Are Biometric Time Clocks Legal? – Discovery News

Are Biometric Time Clocks Legal?

October 29, 2010 7:16:19

Cristen Conger


Employee timecards are gradually disappearing from the workplace, along with factory whistles and other relics of a bygone labor era.

Many hospitals, schools and businesses are converting from punch cards for non-salaried workers to biometric time clocks that eliminate paper trails and prevent employees from goosing their hours.

Biometric time clocks refer to computer-based systems that first capture some form of biometric data, such as iris scans, finger images and facial images. The computer system then extracts unique data points (i.e. fingerprint whirls and ridges) and formulates a biometric template used to verify and employee’s identity.

In other words, it’s similar to flashing photo IDs, except instead of visually matching an employee’s face with the picture on his or her card, a scanner digitally matches, say, an employee’s hand to his or her stored biometric data.

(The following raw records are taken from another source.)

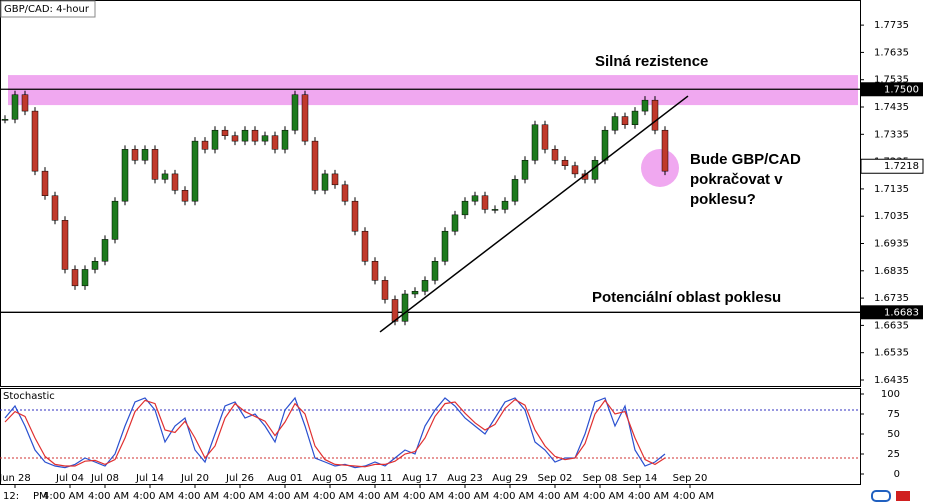 This screenshot has height=503, width=925. Describe the element at coordinates (70, 478) in the screenshot. I see `x-tick-label: Jul 04` at that location.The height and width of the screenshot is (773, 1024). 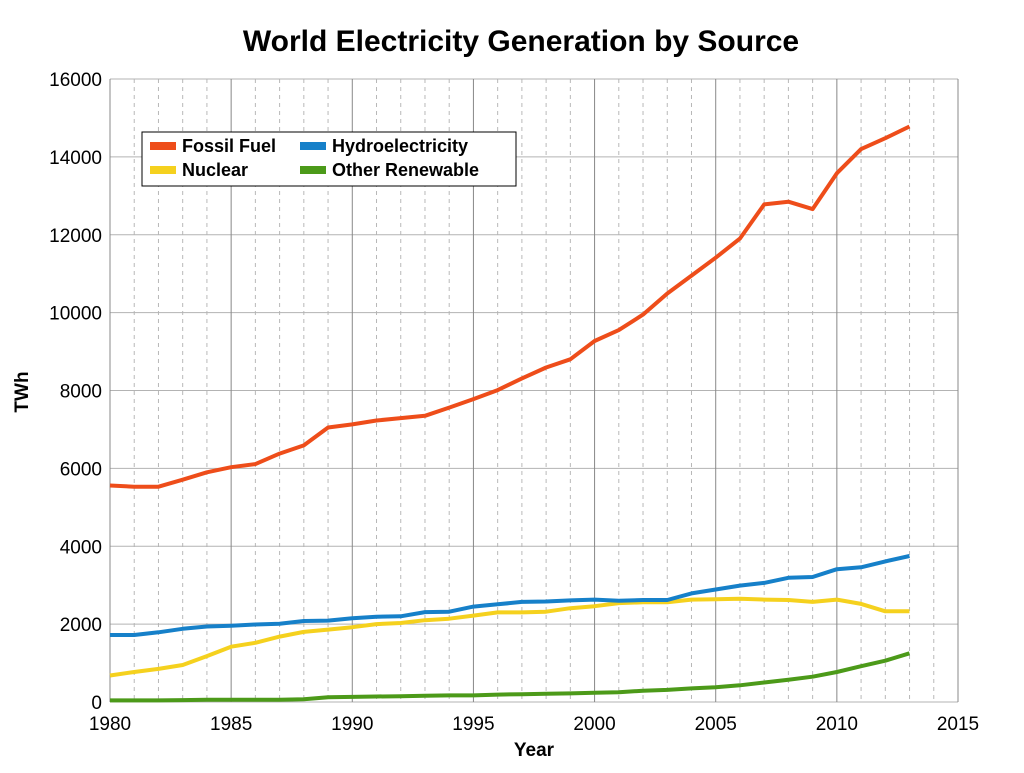 I want to click on x-tick-label: 1980, so click(x=110, y=724).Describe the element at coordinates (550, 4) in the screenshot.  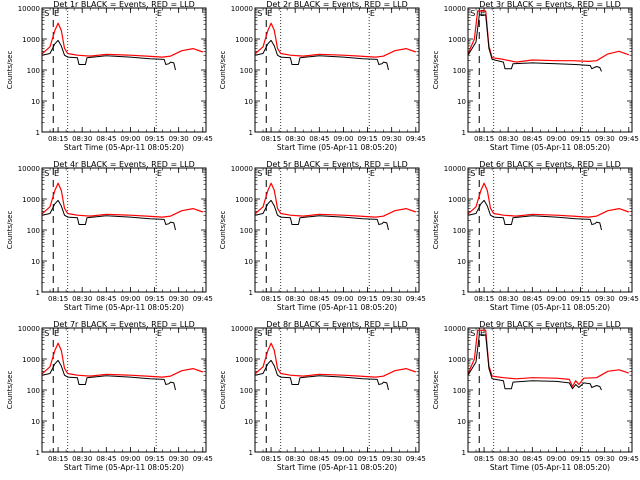
I see `panel-title: Det 3r BLACK = Events, RED = LLD` at that location.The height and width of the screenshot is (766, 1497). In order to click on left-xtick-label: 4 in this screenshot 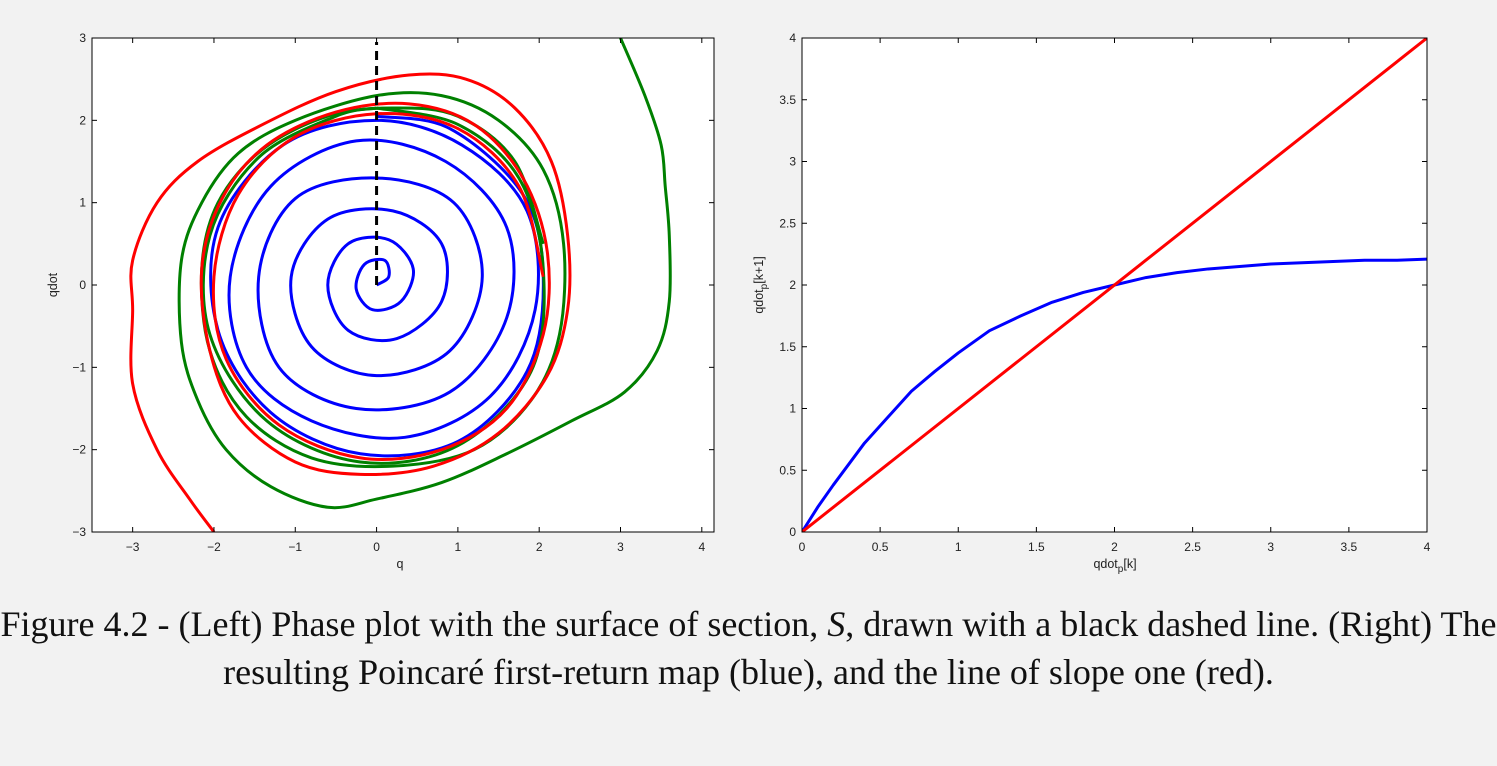, I will do `click(702, 547)`.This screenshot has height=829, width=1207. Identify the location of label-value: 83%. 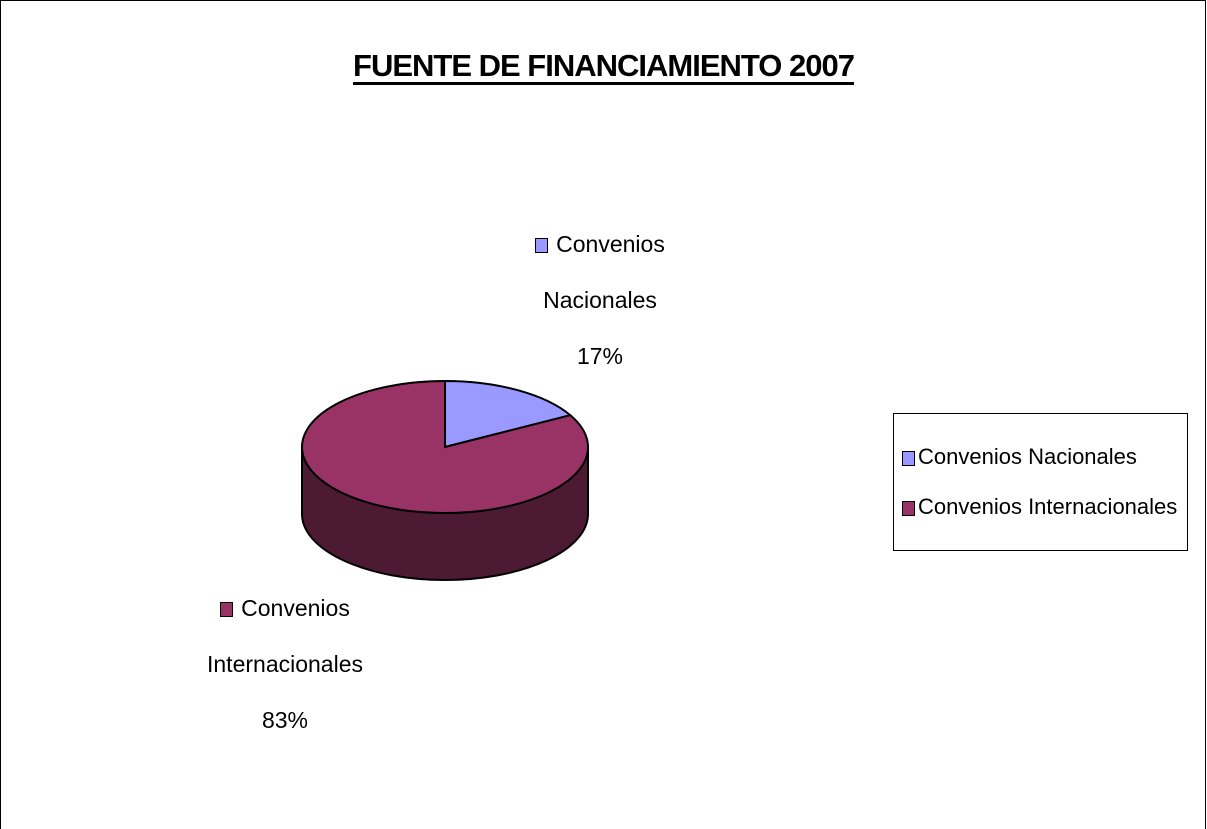
(285, 720).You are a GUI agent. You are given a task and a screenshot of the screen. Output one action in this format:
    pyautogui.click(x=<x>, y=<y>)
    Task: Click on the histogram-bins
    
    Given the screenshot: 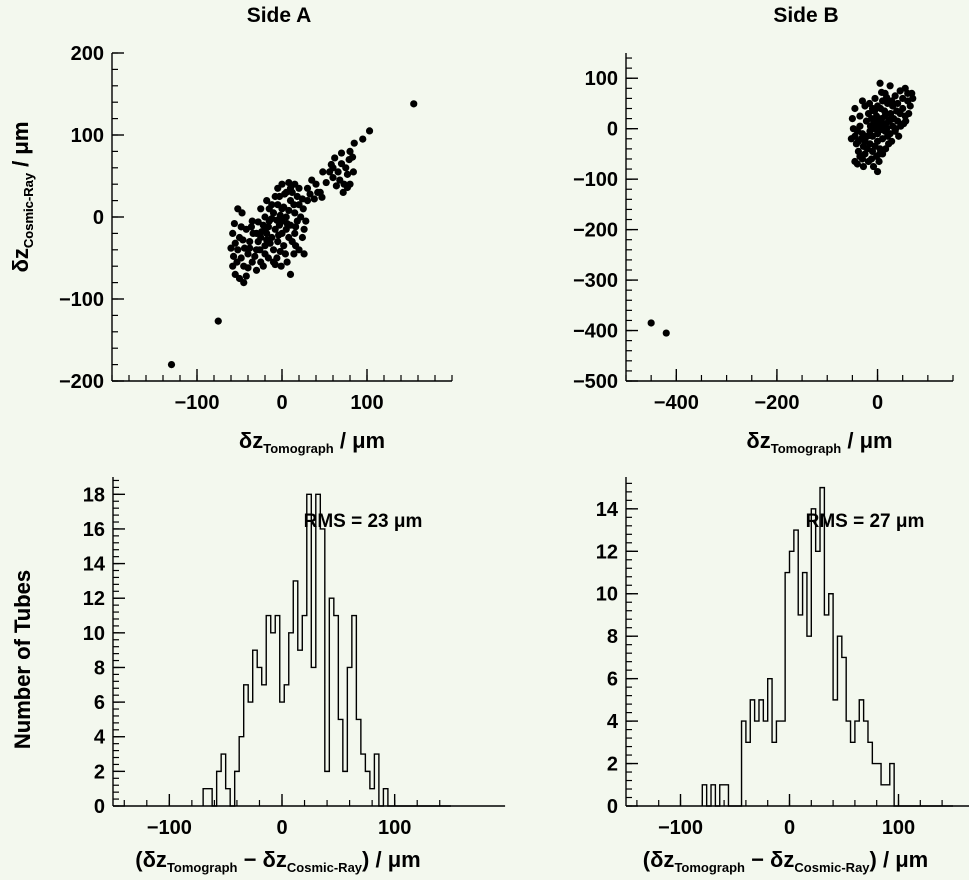 What is the action you would take?
    pyautogui.click(x=296, y=650)
    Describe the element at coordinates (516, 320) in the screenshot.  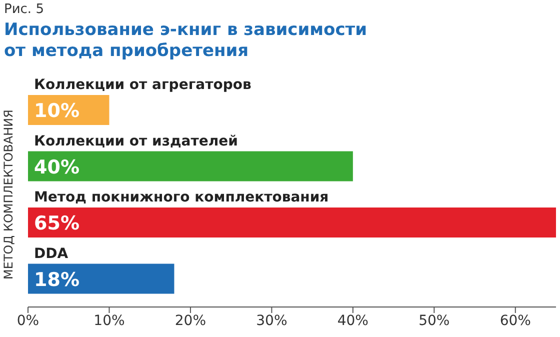
I see `x-tick-label: 60%` at that location.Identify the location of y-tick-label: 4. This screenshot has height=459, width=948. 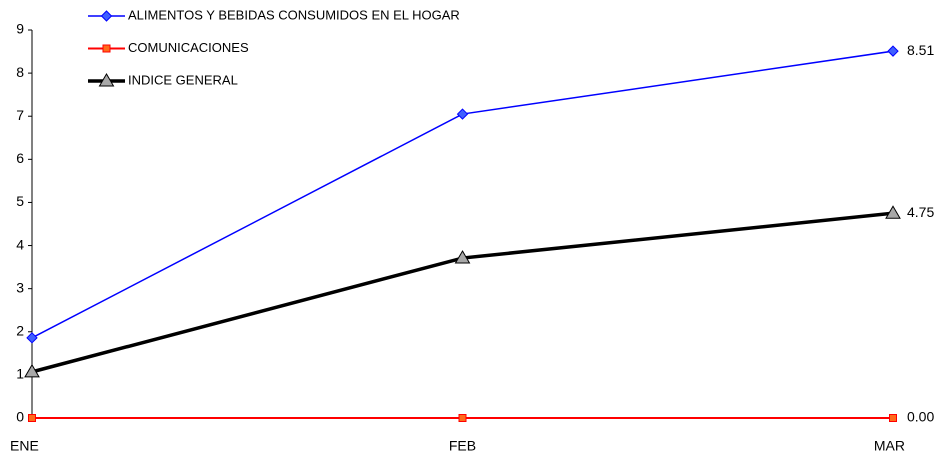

Not all employees are thrilled with having their private biometric data stored, though, and some have even questioned its legality.

Although federal law doesn’t prohibit workplaces from implementing biometric time and attendance systems, some states have taken legal action in order to protect employees’ privacy rights.


Texas, Illinois and Washington have passed legislation restricting biometric data storage and mandating user consent prior to collecting it. The European Union also has outlined legal protections against potential privacy issues involved with collecting, storing and disseminating biometric data.

“(Time and attendance) data can be utilized potentially by the employer for keeping track of protected legal activities or private matters involving employees,” said William A. Herbert, deputy chair of the New York State Public Employment Relations Board (NY PERB) and an expert electronic workplace privacy issues. “In addition, this data may also become the subject of subpoena and discovery by investigatory agencies and during litigation.”


Streamlining employee time and attendance information with biometric time clocks can certainly benefit employers – optimistic returns on investment can be achieved in months — but businesses also run the risk of inadvertently hanging on to private information that could be illegal.

In Herbert’s opinion, not on behalf of NY PERB, these kind of biometric-related scenarios could be solved preemptively with greater collaboration between software developers and workplace interest groups, similar to how the European Union approached the matter years ago.

“The question is how to modify the technological architecture so that the tools can be utilized for only a limited and clearly defined employer purpose, which may help lower individual concerns about the privacy issues,” Herbert said.

But Brian Kesselman, chief information officer of PerfectSoftware that develops biometric time and attendance systems, argues that the privacy concerns may be overblown, considering the amount of data gathered.


In reference to fingerprint biometric time clocks, he said the systems don’t store fingerprint images but rather measurements of how the fingerprint passes over the scanner, which is the basis for the employee’s unique biometric “clock in” code.

“Once an employee understands that only a small amount of comparative data is stored and it’s stored securely, that often eliminates their fears,” Kesselman said.

But what about working from home? Interestingly, the rise of telecommuting has added a new wrinkle in the biometric time clock debate.

PerfectSoftware and other biometric companies have come out with GPS software for smart phones, IP address verification and biometric peripherals that can track workers even when they aren’t sitting in their cubicles.